Which version of Python are you using? 2 or 3?
Thanks a lot! I have been looking for something like this to play around with for quite some time now, so I’m glad I found this!
Hello rodic, your program is really nice :).
I just want to know the chatbot can print hour and date.
in primary lines i import
mtn = datetime.datetime.now()
and after break break
HUMAIN = input(‘\033[1;32;40mHUMAIN:’).strip() #input ou raw_input selon la version
if HUMAIN == ”:
elif “date” in HUMAIN :
but this doesn’t work in the program can you yelp me thank you 🙂 and other time very nice work.
Hello Rodic, I followed your code, and try to put in action, and it works, but I want to know, how do you decide to calculate the weight? Why did you use:
> words_length = sum([n * len(word) for word, n in words])
> weight = sqrt(n / float(words_length))
Where did you take the formulas? I hope you can answer the question, because I didn’t understand, the reason. Thank 🙂
Hello, this formula takes the number of times a word is present in what the user wrote, and counterbalances that number by the total number of words to give a score for that word.

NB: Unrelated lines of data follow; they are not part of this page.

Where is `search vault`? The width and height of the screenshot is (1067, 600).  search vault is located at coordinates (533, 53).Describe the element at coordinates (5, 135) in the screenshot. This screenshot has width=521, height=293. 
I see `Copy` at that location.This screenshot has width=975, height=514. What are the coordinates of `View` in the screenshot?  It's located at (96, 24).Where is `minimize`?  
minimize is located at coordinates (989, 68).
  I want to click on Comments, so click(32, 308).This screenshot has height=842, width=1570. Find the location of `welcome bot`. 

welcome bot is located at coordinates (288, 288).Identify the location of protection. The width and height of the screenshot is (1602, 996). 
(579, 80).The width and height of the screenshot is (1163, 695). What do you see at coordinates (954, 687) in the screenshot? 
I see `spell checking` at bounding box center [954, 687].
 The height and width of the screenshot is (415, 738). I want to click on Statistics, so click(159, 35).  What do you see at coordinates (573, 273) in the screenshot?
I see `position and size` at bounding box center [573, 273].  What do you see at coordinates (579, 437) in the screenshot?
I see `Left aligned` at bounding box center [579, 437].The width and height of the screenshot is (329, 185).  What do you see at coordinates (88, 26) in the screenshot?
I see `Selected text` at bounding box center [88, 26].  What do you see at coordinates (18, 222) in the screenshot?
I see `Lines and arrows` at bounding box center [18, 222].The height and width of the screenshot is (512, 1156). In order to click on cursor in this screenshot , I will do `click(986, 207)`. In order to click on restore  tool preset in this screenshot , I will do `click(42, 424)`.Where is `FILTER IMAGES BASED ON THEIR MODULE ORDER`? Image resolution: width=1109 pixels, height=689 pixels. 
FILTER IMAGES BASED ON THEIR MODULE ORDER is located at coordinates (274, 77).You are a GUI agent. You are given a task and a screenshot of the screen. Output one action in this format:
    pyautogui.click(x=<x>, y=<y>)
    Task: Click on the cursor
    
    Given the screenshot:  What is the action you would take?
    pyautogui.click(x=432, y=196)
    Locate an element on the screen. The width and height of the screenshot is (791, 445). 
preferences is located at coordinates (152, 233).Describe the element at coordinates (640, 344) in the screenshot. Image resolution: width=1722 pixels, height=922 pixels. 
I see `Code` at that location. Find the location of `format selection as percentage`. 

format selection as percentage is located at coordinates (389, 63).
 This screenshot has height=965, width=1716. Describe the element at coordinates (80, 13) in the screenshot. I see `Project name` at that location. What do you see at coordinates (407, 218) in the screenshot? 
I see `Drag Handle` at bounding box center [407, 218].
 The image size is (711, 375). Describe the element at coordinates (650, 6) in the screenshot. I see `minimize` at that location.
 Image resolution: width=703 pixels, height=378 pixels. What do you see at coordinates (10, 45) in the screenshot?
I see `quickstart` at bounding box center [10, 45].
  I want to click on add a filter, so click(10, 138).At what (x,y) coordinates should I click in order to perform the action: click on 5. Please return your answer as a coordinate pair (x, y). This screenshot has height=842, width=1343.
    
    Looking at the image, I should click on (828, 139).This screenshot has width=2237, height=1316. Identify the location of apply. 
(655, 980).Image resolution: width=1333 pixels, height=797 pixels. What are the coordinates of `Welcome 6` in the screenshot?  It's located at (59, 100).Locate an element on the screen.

Thanks a lot for this very good basis !
I am making some little arrangements such as :
– encapsulating the whole script into a Chatbot class to be used elsewhere,
– replacing the ‘print’ and ‘input’ functions by a ‘sey’ and ‘get_response’ methods that can be anything more than just the console.
Now I am looking for another method to make it learn previous conversations to accelerate the process. Any idea ?
Other methods would be more complex, and might involve either machine learning (Theano with RNN could be an option), syntax analysis (see CONLL-X), or both.
I am very curious about the encapsulation, did you provide a public a example?
iI would like to take your code and have it call my wiki app, how would I do that?
I don’t really put a licence on this snippet… but please feel free to reuse it however you like 🙂
I am still getting this error
cursor.execute(‘SELECT rowid FROM ‘ + tableName + ‘ WHERE ‘ + columnName + ‘ = ?’, (text,))
sqlite3.OperationalError: no such table: sentences
Any suggestion how to get around it?
Hello, I corrected my code, in particular the part about creating the tables. Does it work for you now?